Copies of all lines containing the string "детей" are needed from the data below.

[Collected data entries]
'''

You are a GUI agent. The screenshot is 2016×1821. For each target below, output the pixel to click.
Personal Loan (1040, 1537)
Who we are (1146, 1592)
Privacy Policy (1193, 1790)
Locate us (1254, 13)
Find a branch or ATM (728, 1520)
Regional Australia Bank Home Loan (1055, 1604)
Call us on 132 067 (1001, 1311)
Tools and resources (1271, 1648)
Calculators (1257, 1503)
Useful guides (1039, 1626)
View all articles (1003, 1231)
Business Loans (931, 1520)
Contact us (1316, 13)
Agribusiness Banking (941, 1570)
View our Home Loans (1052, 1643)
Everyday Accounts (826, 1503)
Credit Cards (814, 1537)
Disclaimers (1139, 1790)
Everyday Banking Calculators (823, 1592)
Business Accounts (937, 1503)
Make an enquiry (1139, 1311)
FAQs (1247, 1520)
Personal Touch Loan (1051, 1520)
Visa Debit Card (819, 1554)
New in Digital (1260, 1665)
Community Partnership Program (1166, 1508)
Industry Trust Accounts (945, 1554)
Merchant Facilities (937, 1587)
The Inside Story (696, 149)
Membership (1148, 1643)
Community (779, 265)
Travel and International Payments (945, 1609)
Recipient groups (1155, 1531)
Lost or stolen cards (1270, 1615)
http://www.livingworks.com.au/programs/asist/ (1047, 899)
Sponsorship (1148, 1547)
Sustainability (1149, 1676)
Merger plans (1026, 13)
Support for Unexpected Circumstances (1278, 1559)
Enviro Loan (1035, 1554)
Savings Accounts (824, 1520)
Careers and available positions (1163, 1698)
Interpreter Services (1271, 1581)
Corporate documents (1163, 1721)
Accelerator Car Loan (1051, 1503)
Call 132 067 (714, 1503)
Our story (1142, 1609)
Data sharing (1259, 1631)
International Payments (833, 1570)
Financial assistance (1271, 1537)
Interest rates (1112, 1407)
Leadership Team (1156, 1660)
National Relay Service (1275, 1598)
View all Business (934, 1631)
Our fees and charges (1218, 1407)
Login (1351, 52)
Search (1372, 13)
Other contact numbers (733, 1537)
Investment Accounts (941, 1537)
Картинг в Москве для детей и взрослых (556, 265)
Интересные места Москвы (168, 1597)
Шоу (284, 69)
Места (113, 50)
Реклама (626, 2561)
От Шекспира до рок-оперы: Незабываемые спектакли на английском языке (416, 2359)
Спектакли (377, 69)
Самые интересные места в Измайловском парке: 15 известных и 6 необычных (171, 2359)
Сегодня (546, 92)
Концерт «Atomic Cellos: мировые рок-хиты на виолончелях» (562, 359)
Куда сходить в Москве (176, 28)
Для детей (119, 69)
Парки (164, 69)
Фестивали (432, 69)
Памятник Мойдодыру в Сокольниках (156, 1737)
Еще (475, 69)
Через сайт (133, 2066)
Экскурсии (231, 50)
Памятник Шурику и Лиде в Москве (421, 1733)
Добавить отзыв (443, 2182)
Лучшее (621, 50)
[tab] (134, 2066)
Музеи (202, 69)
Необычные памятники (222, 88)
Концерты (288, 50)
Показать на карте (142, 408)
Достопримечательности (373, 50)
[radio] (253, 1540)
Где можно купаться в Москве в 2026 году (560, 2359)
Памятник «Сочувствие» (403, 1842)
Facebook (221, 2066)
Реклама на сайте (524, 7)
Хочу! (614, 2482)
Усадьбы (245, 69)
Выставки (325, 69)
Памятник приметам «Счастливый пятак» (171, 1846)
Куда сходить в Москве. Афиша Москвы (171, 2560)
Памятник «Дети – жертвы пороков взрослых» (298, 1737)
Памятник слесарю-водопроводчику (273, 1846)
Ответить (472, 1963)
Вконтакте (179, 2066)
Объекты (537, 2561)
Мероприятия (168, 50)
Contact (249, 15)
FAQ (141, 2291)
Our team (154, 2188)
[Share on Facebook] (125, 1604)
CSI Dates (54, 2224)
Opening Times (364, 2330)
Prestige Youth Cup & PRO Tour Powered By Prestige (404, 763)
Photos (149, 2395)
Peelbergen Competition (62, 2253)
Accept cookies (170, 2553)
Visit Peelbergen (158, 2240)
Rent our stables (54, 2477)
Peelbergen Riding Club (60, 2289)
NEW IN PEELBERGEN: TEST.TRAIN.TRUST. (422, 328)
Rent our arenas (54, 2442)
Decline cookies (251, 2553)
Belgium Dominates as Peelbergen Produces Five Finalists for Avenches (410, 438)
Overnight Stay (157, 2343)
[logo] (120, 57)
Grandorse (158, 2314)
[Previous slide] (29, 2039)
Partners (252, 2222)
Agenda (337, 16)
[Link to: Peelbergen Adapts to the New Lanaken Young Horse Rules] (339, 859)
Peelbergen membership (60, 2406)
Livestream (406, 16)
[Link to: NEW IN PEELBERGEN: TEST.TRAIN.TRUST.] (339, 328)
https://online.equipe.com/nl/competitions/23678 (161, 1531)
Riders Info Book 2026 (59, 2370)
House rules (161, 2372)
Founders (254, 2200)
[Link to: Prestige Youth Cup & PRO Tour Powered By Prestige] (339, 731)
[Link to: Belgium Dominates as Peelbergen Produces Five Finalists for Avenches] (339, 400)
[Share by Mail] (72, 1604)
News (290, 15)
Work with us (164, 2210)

'''

## Output
Картинг в Москве для детей и взрослых (556, 265)
Для детей (119, 69)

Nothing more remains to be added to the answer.